The possibility of a new or reborn tumor lurking within holds no dread in and of itself. The concern - the fear, the dread - is the damn thing's timetable. In his mind, there is no acceptable treatment - the side-effects are full frontal. He'll go in for a scan. Then a scope will allow the oncologist, along with the urologist, the hepatologist, and the gastroenterologist, to guess at the scope of the cancer, and guess at a time frame. That's all he wants.
Myocardial infarction and stroke - yes, they do scare him. They can take out a mere mortal, just like that.
Oh yeah, saber-tooth tigers, famished lions, grizzly bears, anacondas, pythons, piranhas, sharks, killer whales, sting rays, barracuda, tarantulas, and their like - yes, they are to be avoided. But he pretty much knows how to give them a wide berth - of, say, several thousand miles or fathoms or whatever.
What he does have to fend off are those proverbial enemies within. The ones creating discord in his lower reaches; and the ones in his cerebral cortex that are arguing about what he should or shouldn't do.
Up until Steve Jobs' passing, the holistic team was carrying the day. Plant-based savories served with a coulis of fresh sterols, yum. Washed down with a vintage African prune-tree pygeum extract, a rare stinging nettle root extract, and finished with a Belizian Man Vine extract. For dessert, celery stalks garnished with lycopene and quercitin, and topped with rye-grass pollen and pumpkin seed sprinkles.
Those concoctions, along with other chemistry, might just "buy" him the time to see his daughter through her pre-med years. Would the time-line be extended if allowed himself to be "opened up"? Would the "invasion" open up the possibility of seeing that wonderful young lady graduate from a white lab coat to a resident's white coat - and maybe, just maybe, a wedding dress along the way?
Those concoctions, along with other chemistry, might just "buy" him the time to see his son off to college and a bit of intercollegiate goal-tending at a Division III school, or maybe even a Division II school.

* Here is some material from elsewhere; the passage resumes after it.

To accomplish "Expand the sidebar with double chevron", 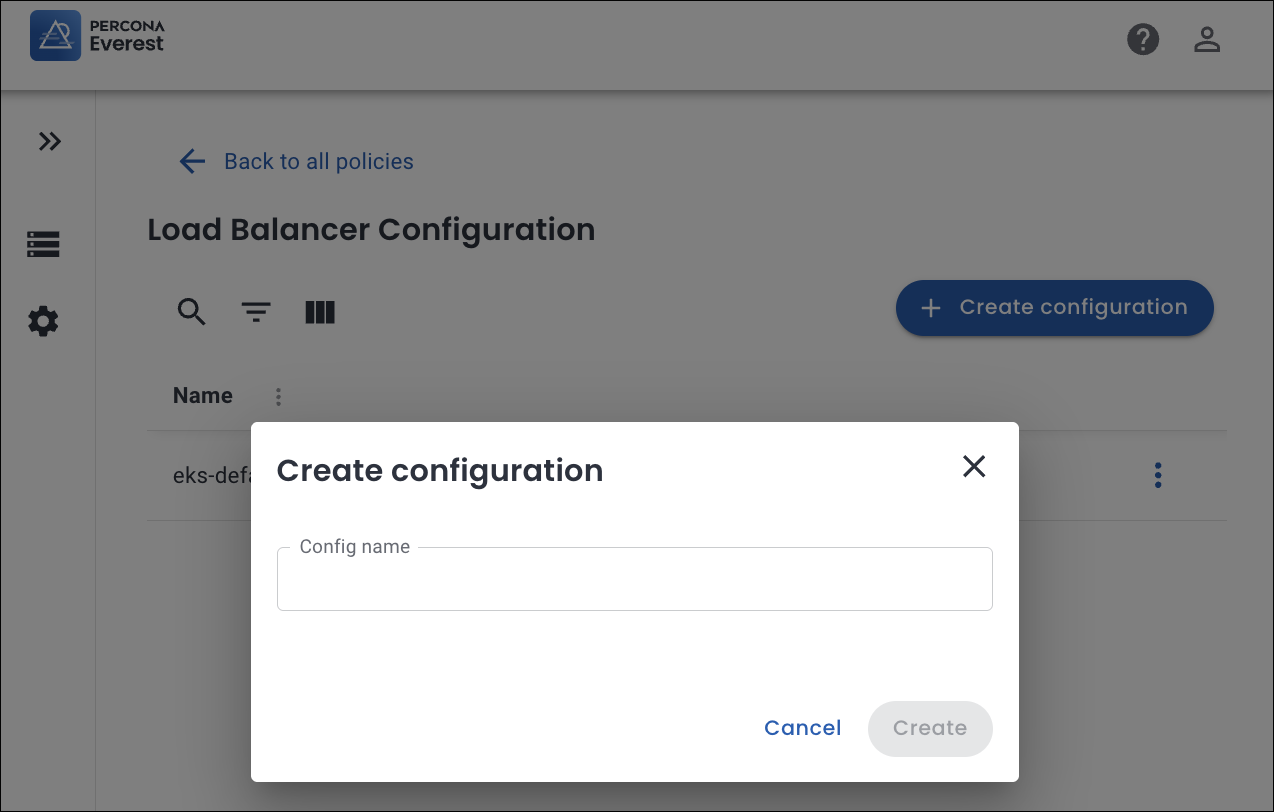I will [50, 142].
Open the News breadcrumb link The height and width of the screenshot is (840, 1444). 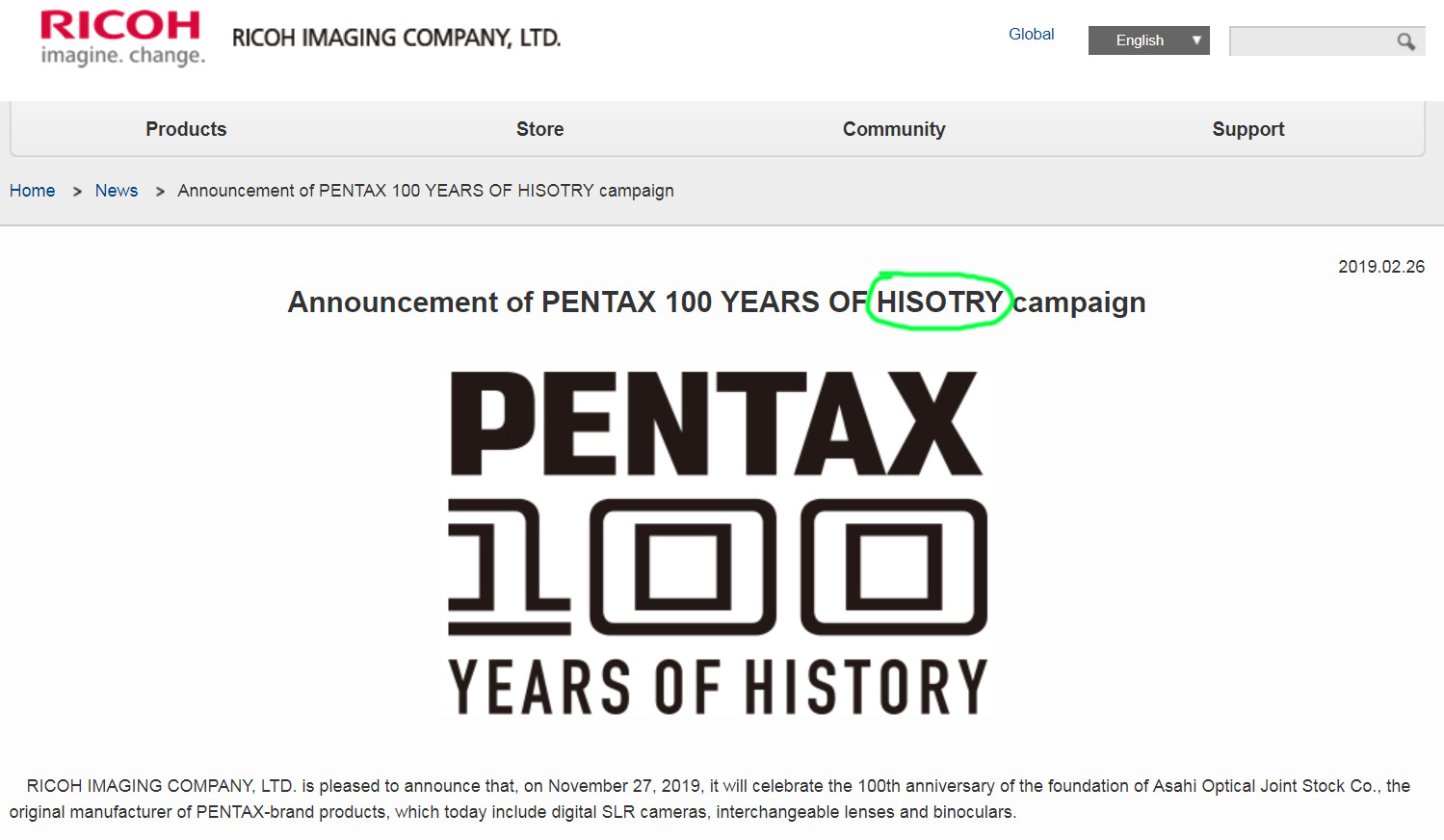click(x=117, y=191)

Would the time-line be extended if allowed himself to be "opened up"? Would the "invasion" open up the possibility of seeing that good kid trade in goalie gloves and sticks and masks for a set of goals and goal tending in some business or industry?
He'd like to continue to provide for their tuitions. He'd like to provide for a grandchild or two. He'd like to be able to fund those professional and occupational incarnations - and the next generation and the next generation of aspirations, even if posthumously.
His trajectories are not super stellar; and the trajectories of his bank balances put him in close earth orbit. Jobs' worth was of outer-space - deep space - magnitudes. Yet, as with Jobs, there are no light years in his days.
But then there are Steve Jobs' concluding thoughts about surgery - and the surgery delayed until the cancer knew no bounds.
And now thoughts of "invasion" invade his thinking. Certain words and word sounds do conjure up discomfort: Transurethral Resection and Transurethral Incision and Transurethral Needle Ablation; Enucleation and Open Prostatectomy.
He thinks about his kids growing up healthy and hopeful, and aspiring in most decent sorts of ways. He thinks about his bank accounts. He thinks, maybe - maybe just a few more nettles.